Short-dated caplets (e.g., $k = 1$) have small variance $v_r^2$ because $T_{k-1} - t_0$ is small, leading to small ZCB put prices.
Intermediate caplets (e.g., $k = 3$ or $k = 4$) have the largest prices because $v_r^2$ has grown substantially but the ZCB option is still well within the range where the Gaussian distribution produces significant probability mass beyond the strike.
Long-dated caplets see diminishing marginal increases in $v_r^2$ due to mean reversion saturation.

Typically, for moderate mean reversion ($\lambda = 0.05$), the caplet contributing the most is an intermediate-maturity one (around year 3-4 for a 5-year cap), because the variance has grown enough to make the option valuable, but saturation has not yet fully kicked in.

Exercise 7. Compare the cap prices produced by the Hull-White model versus Black's formula for at-the-money and deep out-of-the-money strikes. At which strikes do the two models diverge most, and why?

Solution to Exercise 7

At-the-money (ATM) strikes: When $K \approx l_k(t_0)$ (the current forward rate), both models produce very similar prices. At ATM, option prices are dominated by at-the-money volatility, and the differences between the lognormal (Black) and Gaussian-exponential (Hull-White) distributions are minimized. The two distributions agree well near their central values.

Deep out-of-the-money (OTM) strikes: For $K \gg l_k(t_0)$, the caplet price depends on the upper tail of the forward rate distribution. The lognormal distribution (Black) has a heavier right tail than the distribution implied by the Hull-White model. Conversely, for $K \ll l_k(t_0)$ (deep in-the-money caplets or equivalently deep OTM floorlets), the lower tails differ.

The two models diverge most at strikes far from ATM because:

Tail behavior differs: The lognormal distribution has a right-skewed, heavy-tailed shape, while the Hull-White distribution of $l_k$ (being a function of a Gaussian variable) has different tail characteristics.
Symmetry vs asymmetry: The Gaussian $r$ produces a distribution of $1/P$ that is right-skewed but in a different way from the lognormal.

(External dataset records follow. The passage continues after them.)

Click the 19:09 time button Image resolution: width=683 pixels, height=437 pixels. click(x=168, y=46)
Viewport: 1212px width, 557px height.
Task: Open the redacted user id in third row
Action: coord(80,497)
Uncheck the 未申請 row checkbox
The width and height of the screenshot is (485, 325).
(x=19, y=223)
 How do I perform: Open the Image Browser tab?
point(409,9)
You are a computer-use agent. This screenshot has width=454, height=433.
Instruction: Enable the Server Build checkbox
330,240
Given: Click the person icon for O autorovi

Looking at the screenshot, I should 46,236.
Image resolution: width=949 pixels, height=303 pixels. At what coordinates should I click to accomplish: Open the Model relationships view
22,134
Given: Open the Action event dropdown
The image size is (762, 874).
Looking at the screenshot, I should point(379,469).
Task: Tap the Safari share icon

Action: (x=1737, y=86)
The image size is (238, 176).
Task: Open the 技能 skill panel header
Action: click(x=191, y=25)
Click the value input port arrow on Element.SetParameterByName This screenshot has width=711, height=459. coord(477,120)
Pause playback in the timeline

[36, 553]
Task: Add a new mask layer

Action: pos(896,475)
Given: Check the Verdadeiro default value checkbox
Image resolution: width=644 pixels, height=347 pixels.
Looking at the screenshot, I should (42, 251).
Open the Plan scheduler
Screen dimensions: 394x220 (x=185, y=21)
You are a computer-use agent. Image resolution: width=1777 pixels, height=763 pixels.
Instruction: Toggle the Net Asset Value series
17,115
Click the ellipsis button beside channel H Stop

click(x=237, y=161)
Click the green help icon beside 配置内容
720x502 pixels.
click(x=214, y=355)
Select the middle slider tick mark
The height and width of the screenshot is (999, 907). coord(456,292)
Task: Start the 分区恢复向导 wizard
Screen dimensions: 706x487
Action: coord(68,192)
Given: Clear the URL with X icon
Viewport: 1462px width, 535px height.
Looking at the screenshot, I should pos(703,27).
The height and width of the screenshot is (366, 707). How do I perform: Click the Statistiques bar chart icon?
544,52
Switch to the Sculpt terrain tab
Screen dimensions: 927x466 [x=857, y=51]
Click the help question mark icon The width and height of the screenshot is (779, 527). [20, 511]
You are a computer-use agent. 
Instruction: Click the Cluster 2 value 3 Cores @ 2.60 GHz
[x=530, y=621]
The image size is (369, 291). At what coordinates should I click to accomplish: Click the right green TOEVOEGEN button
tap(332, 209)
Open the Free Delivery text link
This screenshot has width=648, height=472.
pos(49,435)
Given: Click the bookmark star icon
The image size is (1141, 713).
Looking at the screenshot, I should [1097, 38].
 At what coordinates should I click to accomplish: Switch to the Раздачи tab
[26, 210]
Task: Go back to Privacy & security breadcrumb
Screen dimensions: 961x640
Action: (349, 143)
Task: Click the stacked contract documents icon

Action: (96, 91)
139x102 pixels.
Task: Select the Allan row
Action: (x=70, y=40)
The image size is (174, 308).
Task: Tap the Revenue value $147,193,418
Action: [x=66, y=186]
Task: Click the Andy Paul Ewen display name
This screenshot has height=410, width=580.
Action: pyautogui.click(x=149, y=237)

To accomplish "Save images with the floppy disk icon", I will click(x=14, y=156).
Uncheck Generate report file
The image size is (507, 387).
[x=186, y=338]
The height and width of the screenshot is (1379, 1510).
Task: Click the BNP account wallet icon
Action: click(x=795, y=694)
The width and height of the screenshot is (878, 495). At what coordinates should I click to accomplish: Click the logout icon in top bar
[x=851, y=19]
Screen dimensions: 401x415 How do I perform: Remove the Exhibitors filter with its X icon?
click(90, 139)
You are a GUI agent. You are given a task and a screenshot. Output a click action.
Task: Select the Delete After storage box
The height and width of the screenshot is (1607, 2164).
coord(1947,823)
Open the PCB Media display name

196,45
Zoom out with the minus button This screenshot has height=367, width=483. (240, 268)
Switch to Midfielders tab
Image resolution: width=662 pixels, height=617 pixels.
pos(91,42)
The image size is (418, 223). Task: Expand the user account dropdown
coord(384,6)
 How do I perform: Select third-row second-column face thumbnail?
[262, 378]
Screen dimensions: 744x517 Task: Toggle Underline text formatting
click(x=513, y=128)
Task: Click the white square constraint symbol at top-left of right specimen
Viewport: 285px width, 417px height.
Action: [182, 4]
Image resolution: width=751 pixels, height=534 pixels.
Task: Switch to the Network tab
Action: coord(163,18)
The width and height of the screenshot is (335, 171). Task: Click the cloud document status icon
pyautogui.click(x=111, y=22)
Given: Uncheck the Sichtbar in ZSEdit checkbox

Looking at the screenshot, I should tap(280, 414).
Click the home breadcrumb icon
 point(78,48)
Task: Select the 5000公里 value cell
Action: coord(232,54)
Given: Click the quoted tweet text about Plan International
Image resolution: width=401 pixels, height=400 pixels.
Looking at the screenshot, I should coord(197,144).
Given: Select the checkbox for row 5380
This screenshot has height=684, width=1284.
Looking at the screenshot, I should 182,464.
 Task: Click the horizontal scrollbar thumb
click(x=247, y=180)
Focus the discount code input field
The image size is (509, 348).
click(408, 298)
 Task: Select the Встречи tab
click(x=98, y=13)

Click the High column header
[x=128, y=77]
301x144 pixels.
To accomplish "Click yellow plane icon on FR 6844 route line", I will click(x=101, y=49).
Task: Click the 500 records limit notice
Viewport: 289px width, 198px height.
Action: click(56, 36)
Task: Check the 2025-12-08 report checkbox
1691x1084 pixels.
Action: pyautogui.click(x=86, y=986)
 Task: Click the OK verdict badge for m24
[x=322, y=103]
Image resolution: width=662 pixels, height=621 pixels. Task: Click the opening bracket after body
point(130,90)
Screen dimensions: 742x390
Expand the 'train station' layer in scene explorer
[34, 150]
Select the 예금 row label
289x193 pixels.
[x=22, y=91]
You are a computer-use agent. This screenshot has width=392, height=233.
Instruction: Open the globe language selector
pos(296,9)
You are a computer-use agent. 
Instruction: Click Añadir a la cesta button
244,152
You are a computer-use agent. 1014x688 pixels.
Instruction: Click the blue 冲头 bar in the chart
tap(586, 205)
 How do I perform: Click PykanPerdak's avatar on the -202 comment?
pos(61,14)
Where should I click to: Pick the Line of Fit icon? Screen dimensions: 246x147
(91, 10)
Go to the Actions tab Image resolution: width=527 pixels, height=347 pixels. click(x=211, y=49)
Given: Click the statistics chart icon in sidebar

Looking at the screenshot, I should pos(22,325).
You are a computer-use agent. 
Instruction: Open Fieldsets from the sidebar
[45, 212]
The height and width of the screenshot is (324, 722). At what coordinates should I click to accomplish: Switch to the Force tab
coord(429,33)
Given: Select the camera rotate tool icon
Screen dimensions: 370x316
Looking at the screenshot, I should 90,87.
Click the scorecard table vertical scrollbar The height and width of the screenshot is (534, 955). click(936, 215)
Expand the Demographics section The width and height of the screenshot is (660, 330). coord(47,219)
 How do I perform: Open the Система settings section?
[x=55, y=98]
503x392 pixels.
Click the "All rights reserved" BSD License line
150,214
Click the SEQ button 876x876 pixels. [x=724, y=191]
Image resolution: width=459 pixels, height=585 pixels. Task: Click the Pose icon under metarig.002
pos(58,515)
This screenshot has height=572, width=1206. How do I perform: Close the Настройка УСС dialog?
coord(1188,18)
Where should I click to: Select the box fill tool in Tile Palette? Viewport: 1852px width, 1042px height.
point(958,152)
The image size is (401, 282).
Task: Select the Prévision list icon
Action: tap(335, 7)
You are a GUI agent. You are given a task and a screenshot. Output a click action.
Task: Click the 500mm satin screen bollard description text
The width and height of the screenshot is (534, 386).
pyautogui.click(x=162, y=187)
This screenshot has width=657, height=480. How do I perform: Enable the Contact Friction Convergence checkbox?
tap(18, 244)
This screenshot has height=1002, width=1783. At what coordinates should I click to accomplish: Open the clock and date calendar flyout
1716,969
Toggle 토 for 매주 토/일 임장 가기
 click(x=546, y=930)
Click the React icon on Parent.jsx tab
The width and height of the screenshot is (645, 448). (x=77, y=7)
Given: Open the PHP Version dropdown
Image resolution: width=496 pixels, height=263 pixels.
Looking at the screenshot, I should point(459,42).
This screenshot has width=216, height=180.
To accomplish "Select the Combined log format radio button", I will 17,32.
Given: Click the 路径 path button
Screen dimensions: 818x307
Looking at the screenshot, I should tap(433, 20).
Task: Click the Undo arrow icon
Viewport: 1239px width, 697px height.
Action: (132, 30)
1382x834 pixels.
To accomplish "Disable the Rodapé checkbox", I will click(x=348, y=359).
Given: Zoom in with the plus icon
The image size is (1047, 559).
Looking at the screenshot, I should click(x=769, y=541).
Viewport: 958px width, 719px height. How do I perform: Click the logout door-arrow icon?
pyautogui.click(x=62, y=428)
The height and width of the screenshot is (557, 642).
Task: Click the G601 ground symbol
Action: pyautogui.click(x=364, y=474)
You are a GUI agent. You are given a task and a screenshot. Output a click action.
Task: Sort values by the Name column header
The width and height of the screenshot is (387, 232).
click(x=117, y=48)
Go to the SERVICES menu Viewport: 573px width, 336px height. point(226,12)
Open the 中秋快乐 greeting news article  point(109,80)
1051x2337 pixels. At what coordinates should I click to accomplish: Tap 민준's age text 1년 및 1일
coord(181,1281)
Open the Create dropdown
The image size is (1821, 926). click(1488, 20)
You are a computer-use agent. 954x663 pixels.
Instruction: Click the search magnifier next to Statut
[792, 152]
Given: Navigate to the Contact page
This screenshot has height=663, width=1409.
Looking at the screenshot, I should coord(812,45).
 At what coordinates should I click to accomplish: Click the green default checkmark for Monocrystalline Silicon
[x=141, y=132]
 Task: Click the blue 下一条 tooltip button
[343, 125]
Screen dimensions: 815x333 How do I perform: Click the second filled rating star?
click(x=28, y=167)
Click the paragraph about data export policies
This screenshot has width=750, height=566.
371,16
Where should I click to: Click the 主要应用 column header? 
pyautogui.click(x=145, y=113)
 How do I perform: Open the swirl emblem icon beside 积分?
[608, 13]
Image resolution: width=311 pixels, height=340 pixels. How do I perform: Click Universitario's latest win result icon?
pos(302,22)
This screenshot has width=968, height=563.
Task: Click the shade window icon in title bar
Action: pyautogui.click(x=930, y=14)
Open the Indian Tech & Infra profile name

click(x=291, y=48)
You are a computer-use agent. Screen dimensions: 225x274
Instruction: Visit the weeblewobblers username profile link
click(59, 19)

For low strikes, the Hull-White model may assign more probability (since $r$ can go negative, making $P > 1$ and $l_k < 0$ possible), while Black's formula confines $l_k > 0$.

In practice, the largest price differences appear at deep OTM strikes where the tail probabilities are most sensitive to the distributional assumption.